→ **What the exercise asks**
Could you please retype exactly the lines from the start of the records below through the line that contains "Screen dimensions: 749x674", both included, and leave out the pictures?

BEGIN Input data

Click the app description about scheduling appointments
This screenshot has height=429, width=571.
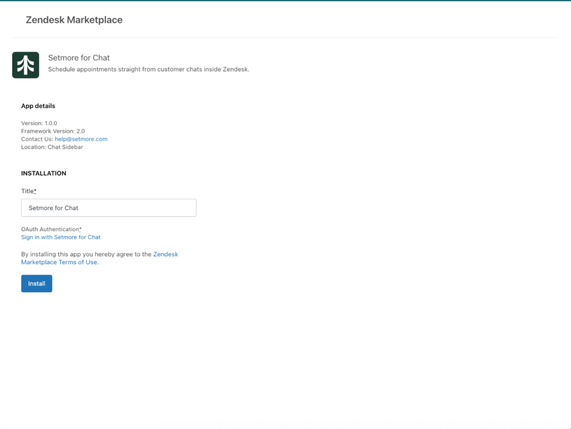click(x=148, y=69)
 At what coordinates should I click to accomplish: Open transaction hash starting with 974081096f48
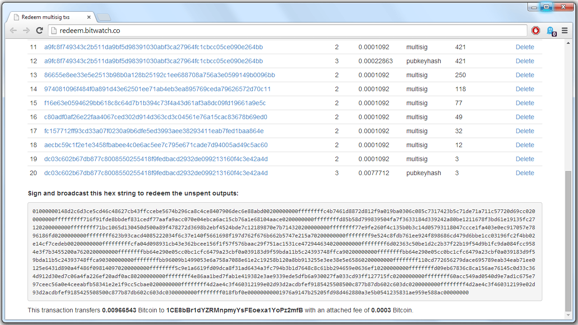click(157, 89)
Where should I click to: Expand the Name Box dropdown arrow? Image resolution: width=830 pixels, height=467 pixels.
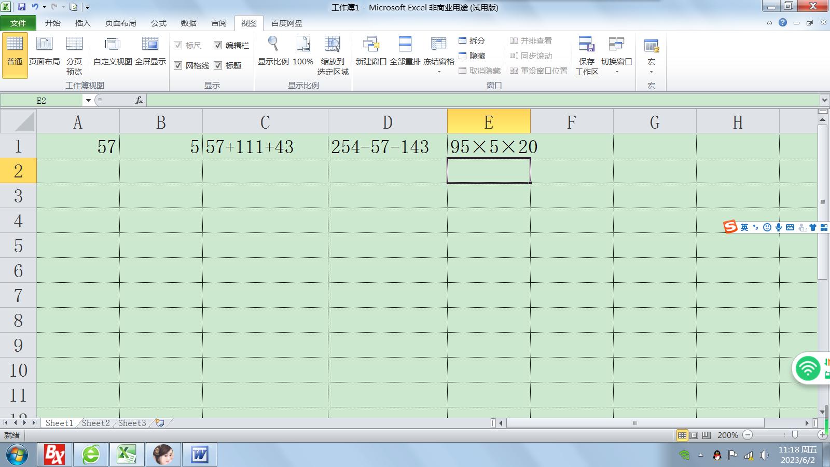pos(88,100)
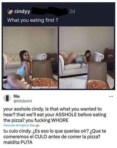The height and width of the screenshot is (148, 117).
Task: Select the Spanish translated reply text
Action: pos(55,137)
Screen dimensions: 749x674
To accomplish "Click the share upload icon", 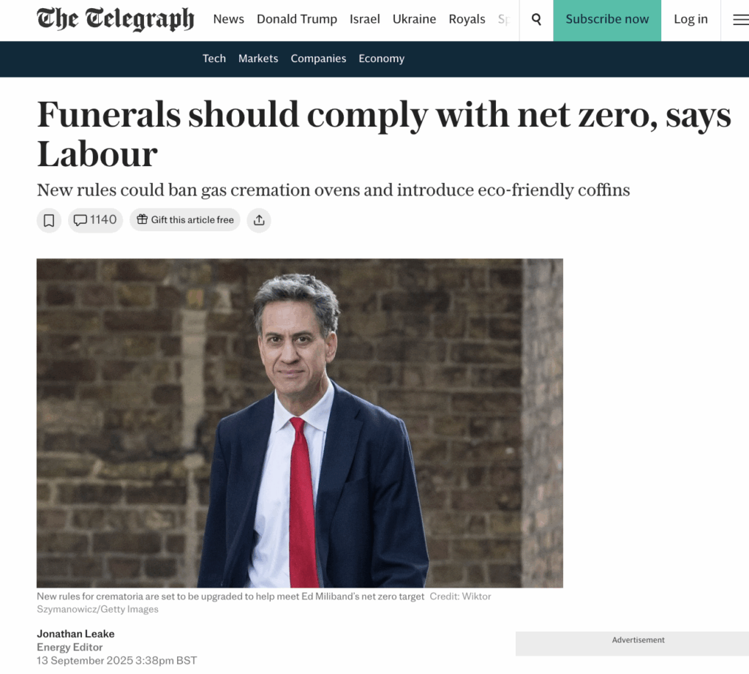I will click(x=259, y=220).
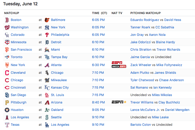
Task: Click the Pitching Matchup column header
Action: pyautogui.click(x=145, y=13)
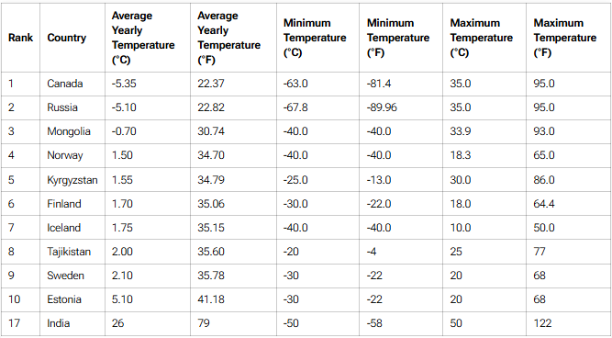Click the Minimum Temperature (°C) header

[315, 38]
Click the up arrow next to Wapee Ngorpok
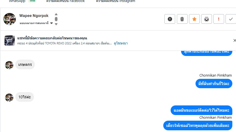 [x=56, y=14]
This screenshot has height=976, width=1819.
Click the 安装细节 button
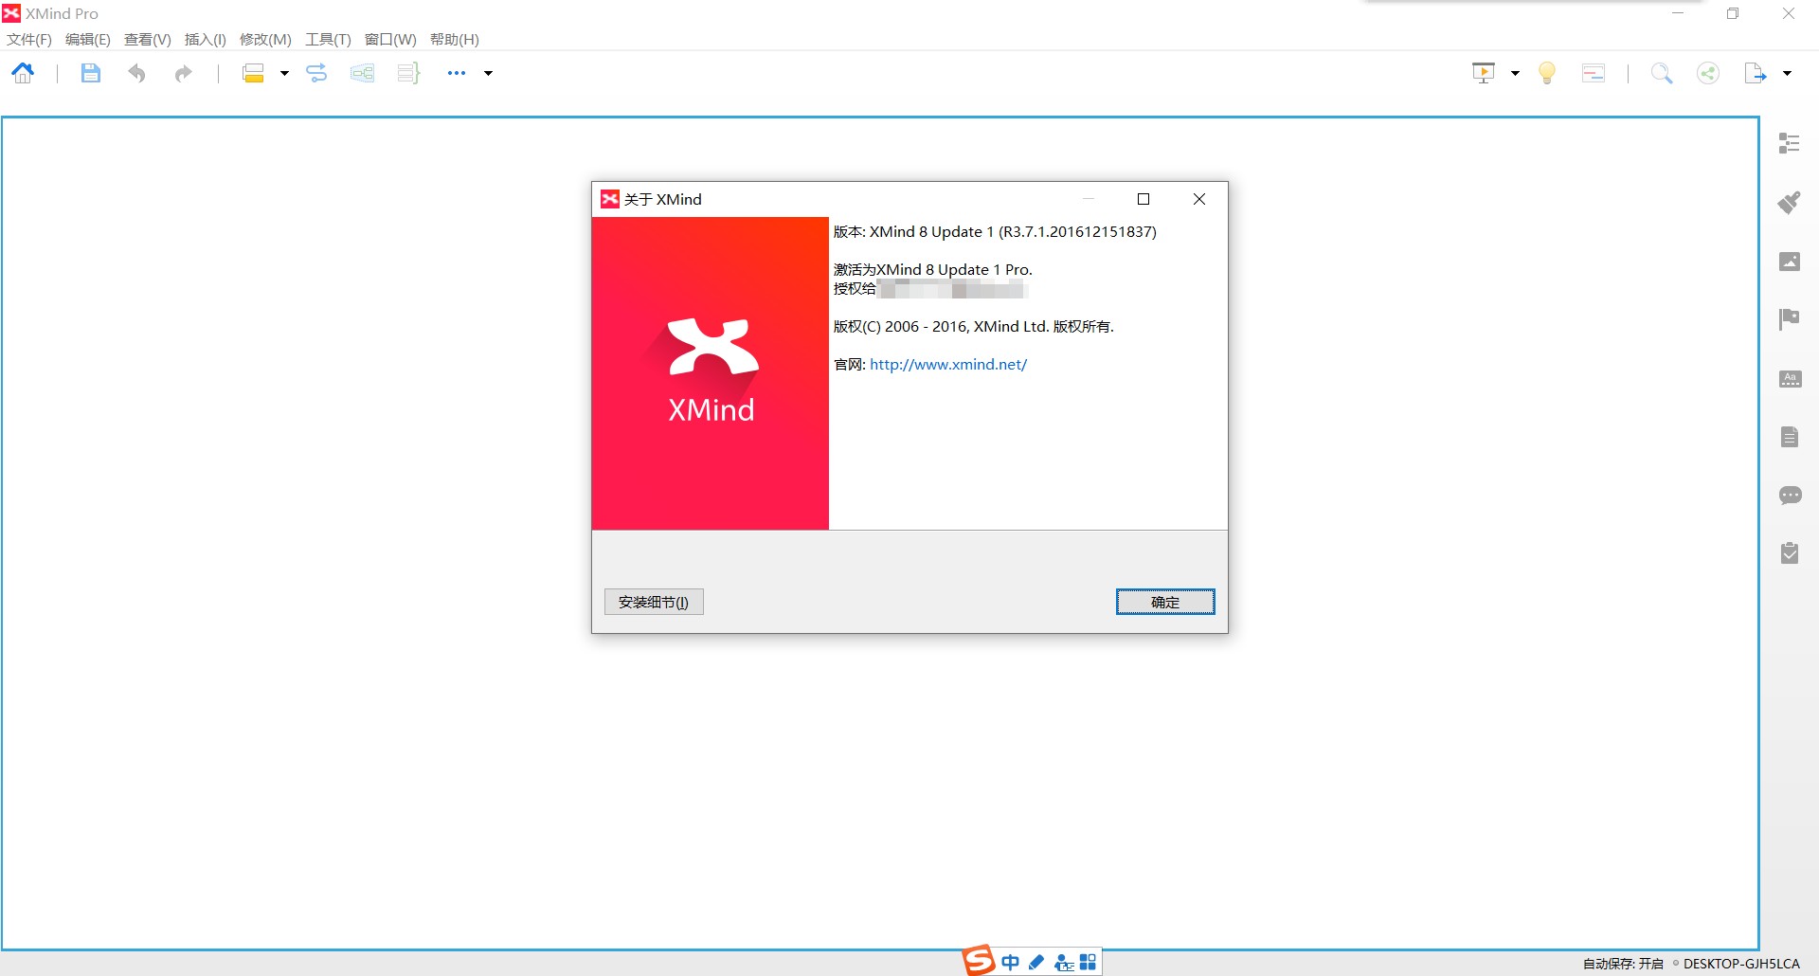click(654, 602)
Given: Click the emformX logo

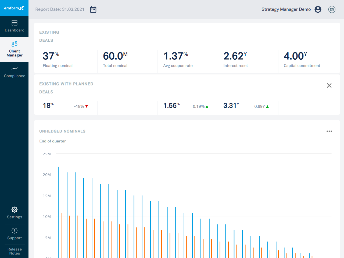Looking at the screenshot, I should 14,8.
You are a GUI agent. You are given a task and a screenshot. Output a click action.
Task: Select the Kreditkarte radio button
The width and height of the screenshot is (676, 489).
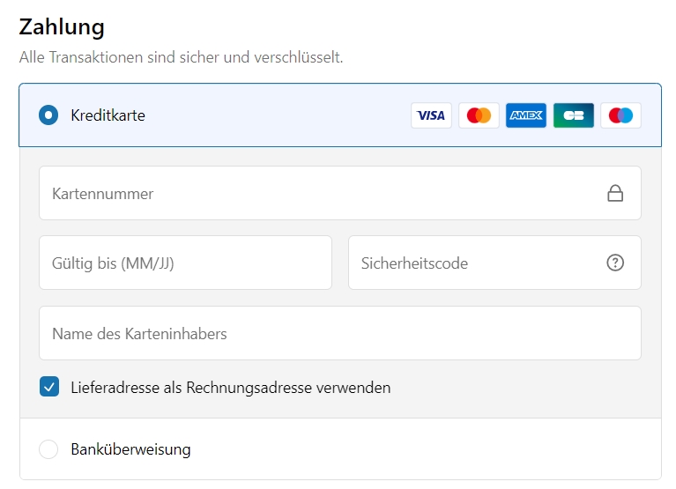click(x=48, y=115)
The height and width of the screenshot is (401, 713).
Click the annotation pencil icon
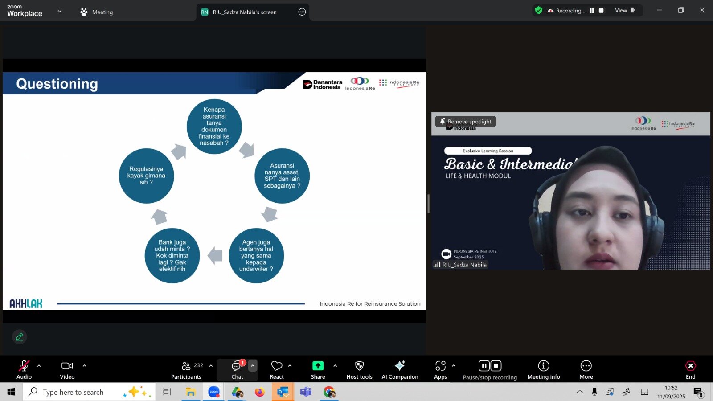pos(20,337)
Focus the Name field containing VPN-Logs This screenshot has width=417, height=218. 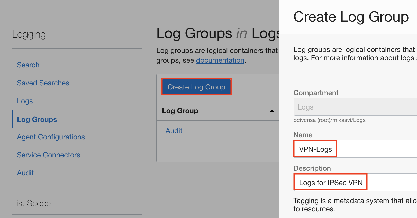tap(355, 149)
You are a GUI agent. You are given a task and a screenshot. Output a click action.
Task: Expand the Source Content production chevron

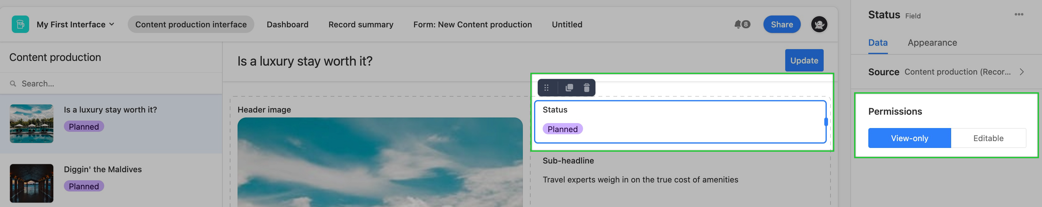pos(1022,72)
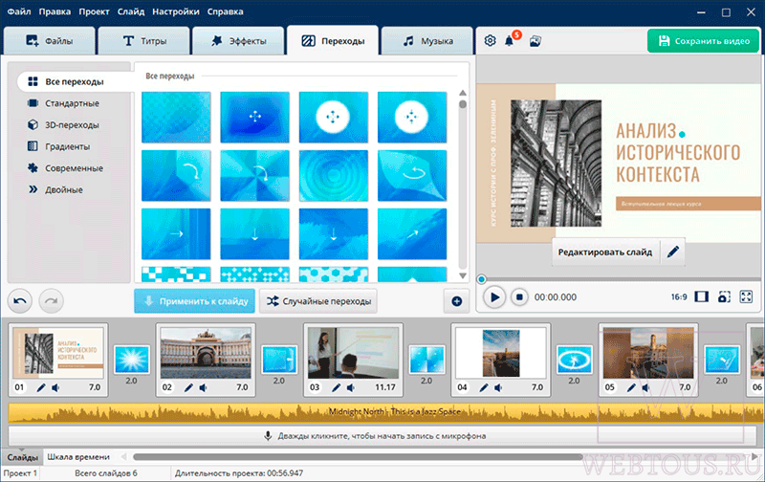Viewport: 765px width, 482px height.
Task: Edit slide 03 with its pencil icon
Action: click(337, 387)
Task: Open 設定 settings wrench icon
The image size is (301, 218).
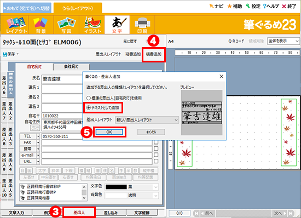Action: (248, 7)
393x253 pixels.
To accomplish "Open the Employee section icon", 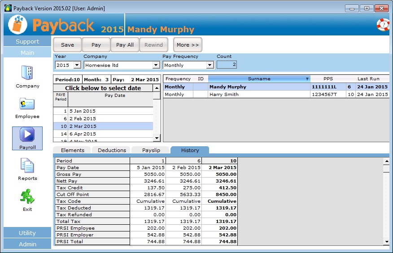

END Input data

→ **Result of this exercise**
Click the app description about scheduling appointments
This screenshot has height=429, width=571.
click(x=148, y=69)
 At what coordinates should I click to accomplish: Open transaction hash starting with 974081096f48
click(157, 89)
Where should I click to: Expand the Name Box dropdown arrow? Image resolution: width=830 pixels, height=467 pixels.
pos(88,100)
The height and width of the screenshot is (148, 117).
Task: Select the Spanish translated reply text
Action: pos(55,137)
Screen dimensions: 749x674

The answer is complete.